Le posizioni che lei abbraccia ed espone non prendono in considerazione alcuni punti fondamentali, che illustrerò con dovizia di particolari (potrebbe esserle necessaria l’assunzione di uno stagista che la aiuti con le parole più lunghe):
1. Come sospettavo, non ha letto la Costituzione, quindi le vorrei ricordare che il Primo, primissimo emendamento di questo fondamentale documento si occupa della libertà di parola, e in particolar modo delle limitazioni di tale libertà.
Utilizzando la sua posizione istituzionale (facendo riferimento ai suoi elettori in modo da minacciare implicitamente la gestione dei Ravens) per dichiarare che i Ravens dovrebbero «scoraggiare dichiarazioni di questo genere» da parte dei loro dipendenti – nello specifico Brendon Ayanbadejo – non solo lei sta chiaramente violando il Primo Emendamento, ma dimostra di essere una narcisista macchia di merda.
Che cosa mai l’ha fatta diventare così stupido?
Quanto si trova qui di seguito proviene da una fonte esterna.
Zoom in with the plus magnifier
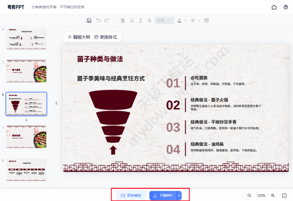This screenshot has height=201, width=293. click(x=273, y=195)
Mi sconcerta che un uomo come lei, che fa affidamento sullo stesso Primo Emendamento per coltivare i propri studi religiosi senza timore di ritorsioni da parte dello Stato, possa giustificare il soffocamento del diritto alla libertà di espressione di qualcun altro. Chiamare “ipocrita” un uomo come lei sarebbe mancare di rispetto alla parola. “Osceno, assurdo ipocrita del cazzo” è un po’ più appropriato, forse.
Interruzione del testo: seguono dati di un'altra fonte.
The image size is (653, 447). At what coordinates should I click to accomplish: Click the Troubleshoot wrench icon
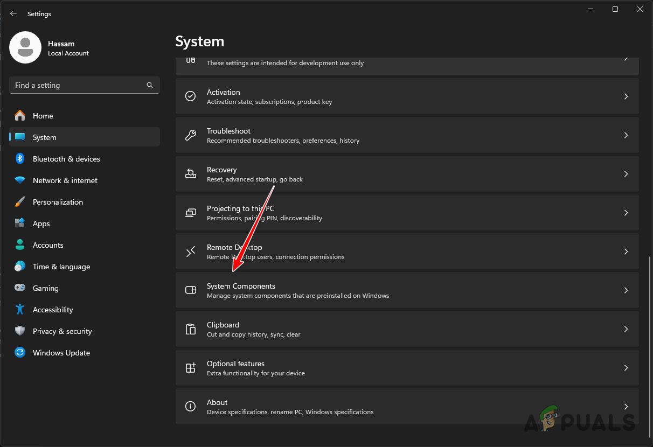(190, 135)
2. «Molti dei vostri tifosi non sono d’accordo con questa presa di posizione e ritengono che [questi argomenti] non debbano avere posto nello sport, che dovrebbe riguardare il tifo, l’intrattenimento, l’entusiasmo e nient’altro». Santo cielo, quante stronzate. Ha sul serio detto questa roba, lei che è stato «attivamente coinvolto nelle task force del governo che si sono occupate delle conseguenze culturali e sociali della schiavitù in Maryland» (come recita la sua voce di Wikipedia, ndt)? Non ha mai sentito parlare di Kenny Washington? Di Jackie Robinson? Nel 1962 la NFL prevedeva ancora la segregazione razziale, che è stata spazzata via grazie a atleti e allenatori coraggiosi che hanno osato esprimere il loro parere e fare la cosa giusta. E nonostante tutto questo lei è capace di dire che la politica e le questioni politiche «non dovrebbero avere un posto nello sport»? Non so neanche da dove cominciare per immaginare la dissonanza cognitiva che con ogni probabilità sconvolge in questo momento la sua mente confusa e marcia, e la ginnastica mentale con cui il suo cervello si è contorto fino a produrre una dichiarazione così assurda da meritare una medaglia d’oro olimpica (il giudice russo sicuramente le darebbe 10, per “bellissimo repressivismo”).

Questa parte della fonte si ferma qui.